* Start *

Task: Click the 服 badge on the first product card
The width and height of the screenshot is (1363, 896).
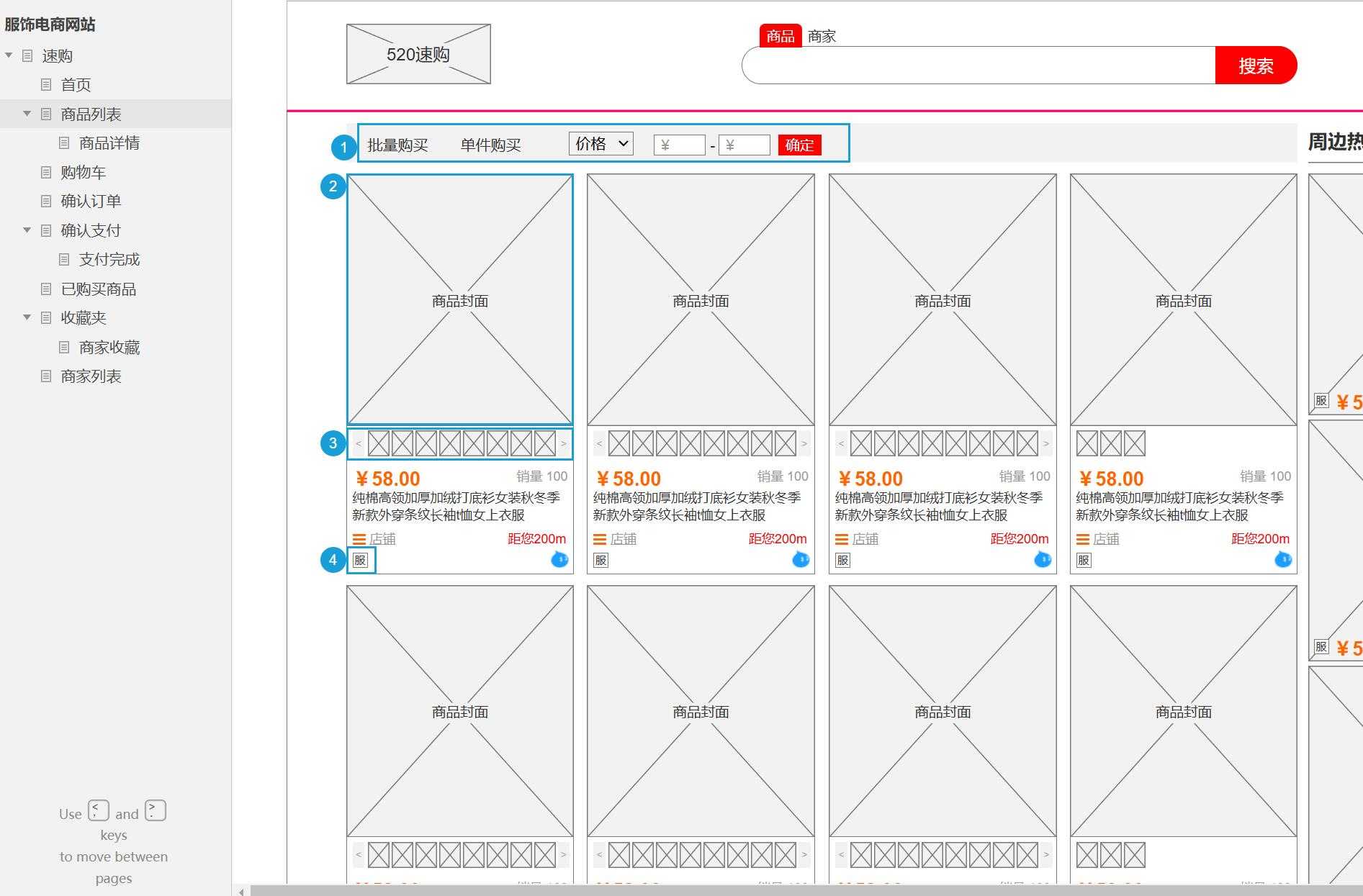Action: [361, 560]
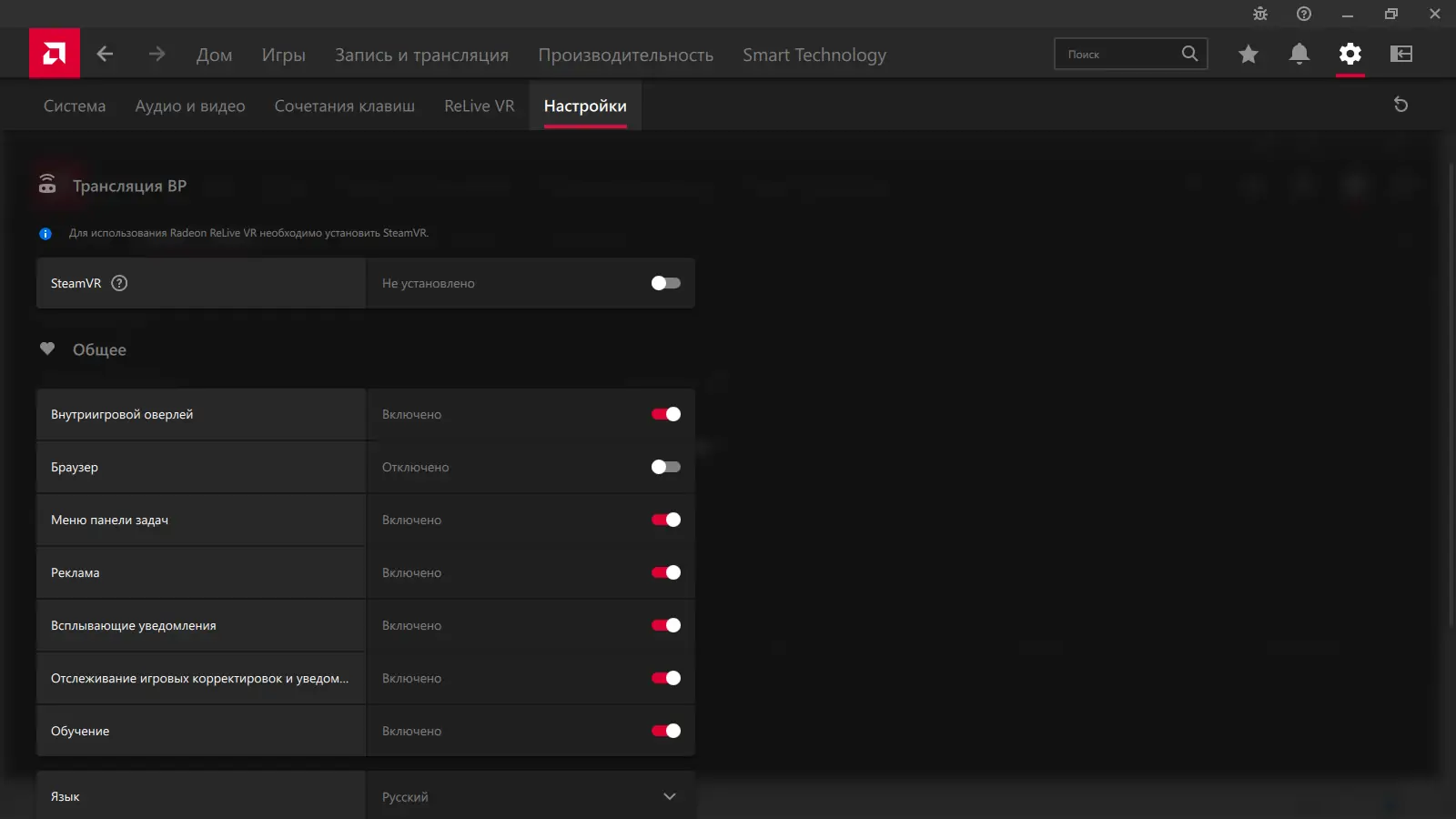Image resolution: width=1456 pixels, height=819 pixels.
Task: Click the vertical scrollbar on the right
Action: (1451, 396)
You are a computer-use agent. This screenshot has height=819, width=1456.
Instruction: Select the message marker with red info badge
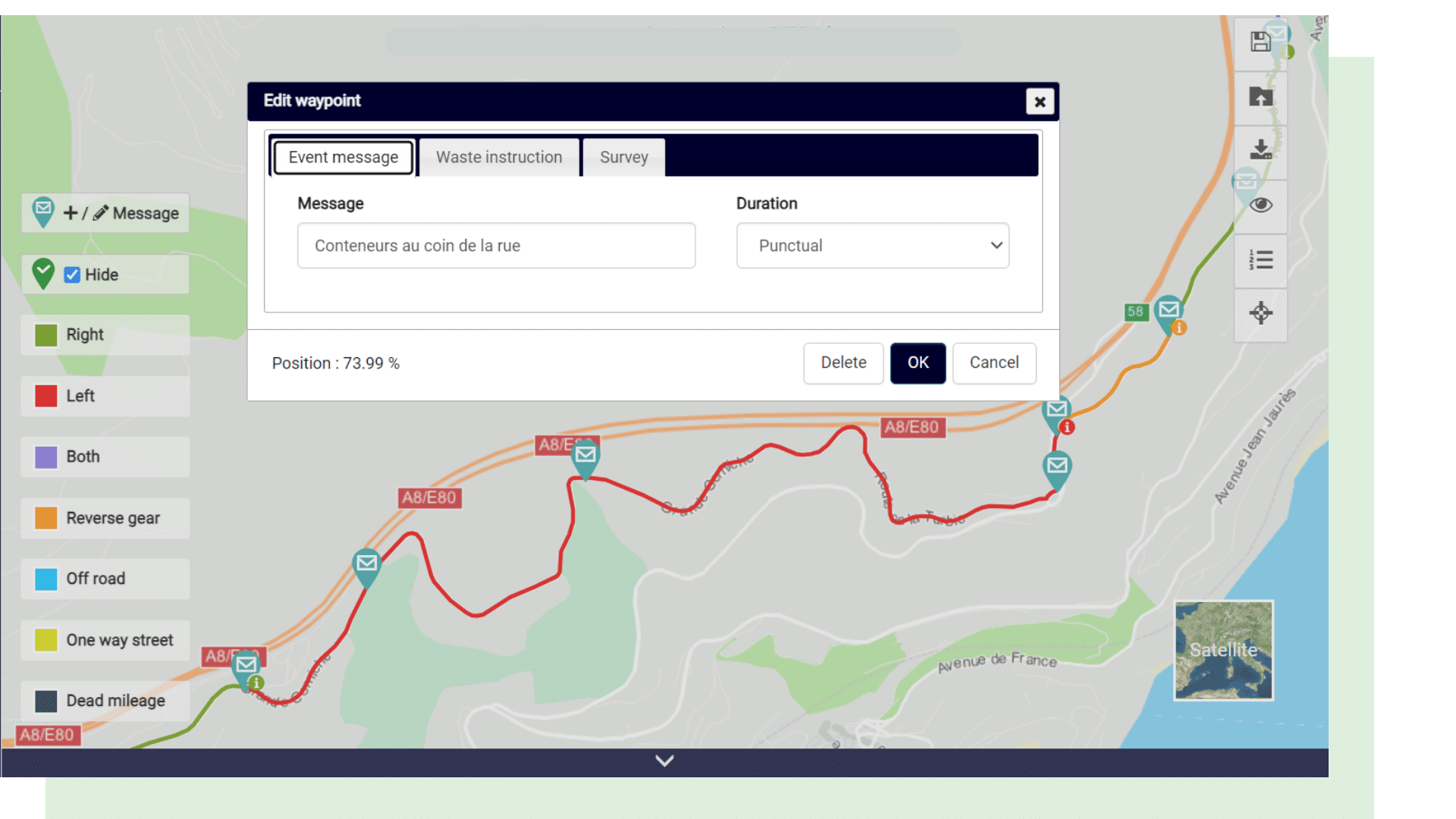pyautogui.click(x=1057, y=413)
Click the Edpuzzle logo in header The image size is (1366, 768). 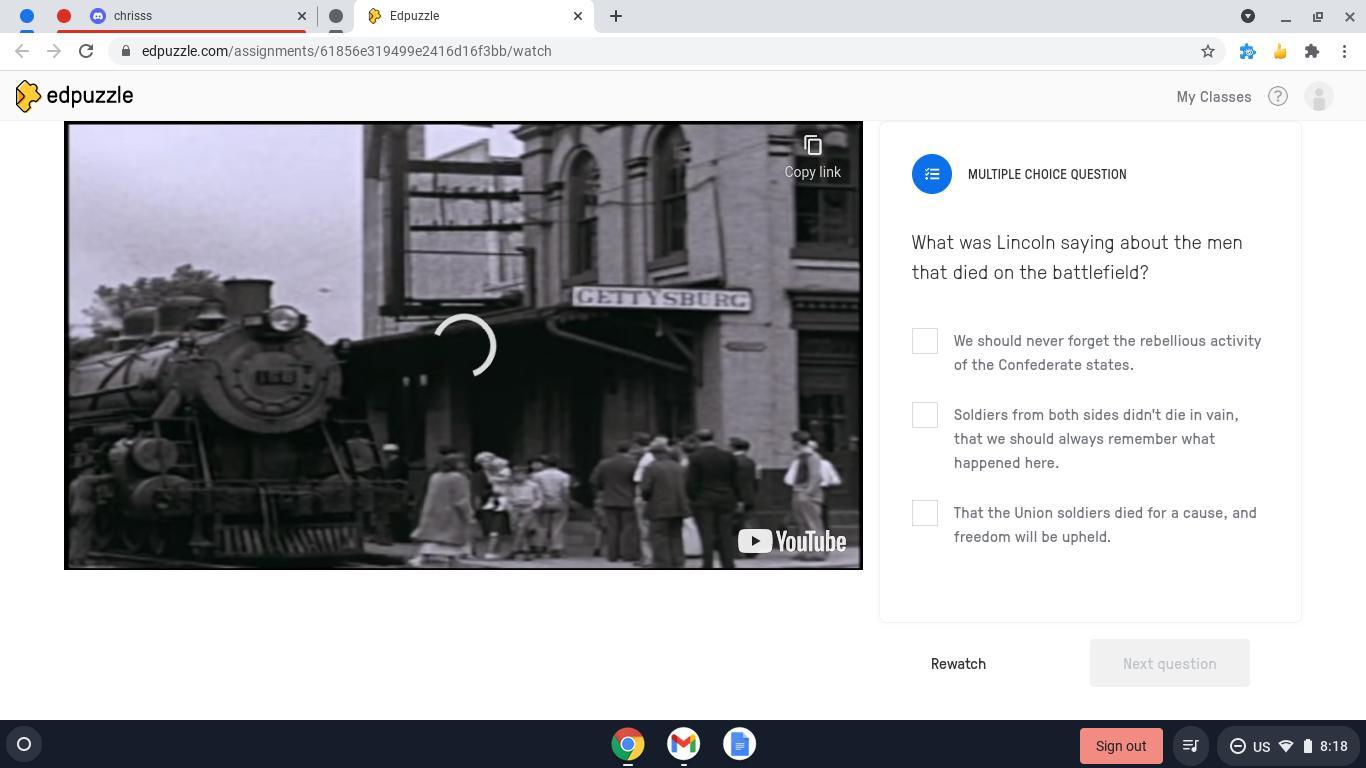(75, 96)
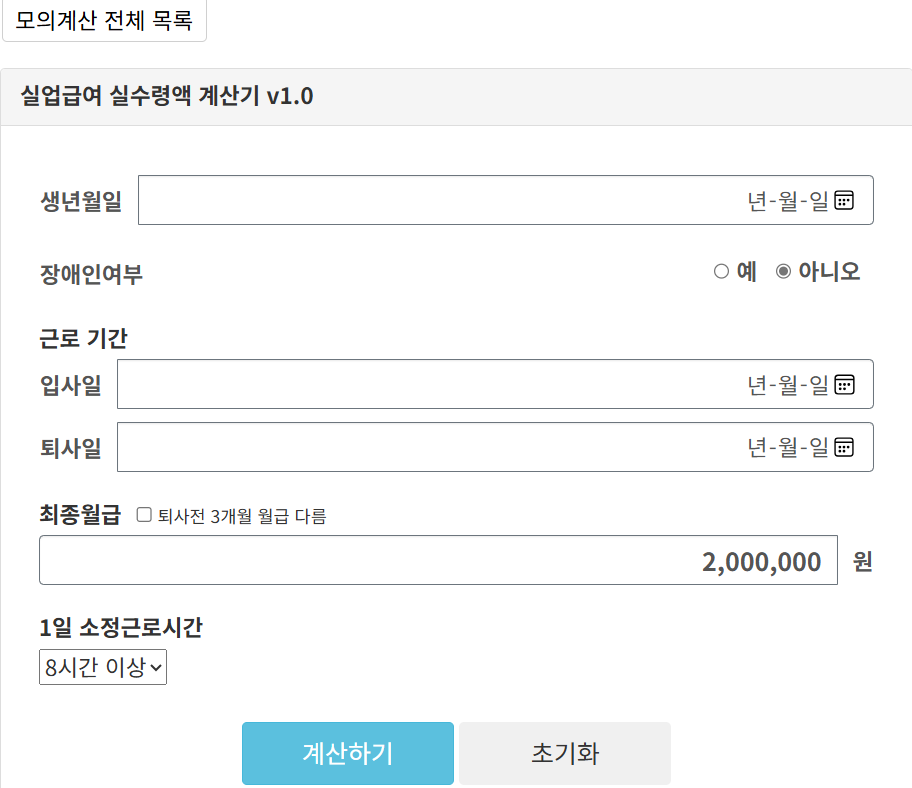Focus the 입사일 date input field

[450, 384]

* End *

WORK TO DO >> Collect every line in the rows above that contains the word "screenshot", and copy each one in full.

CORRECT RESULT >>
The width and height of the screenshot is (1363, 896).
You are a computer-use agent. This screenshot has height=819, width=1456.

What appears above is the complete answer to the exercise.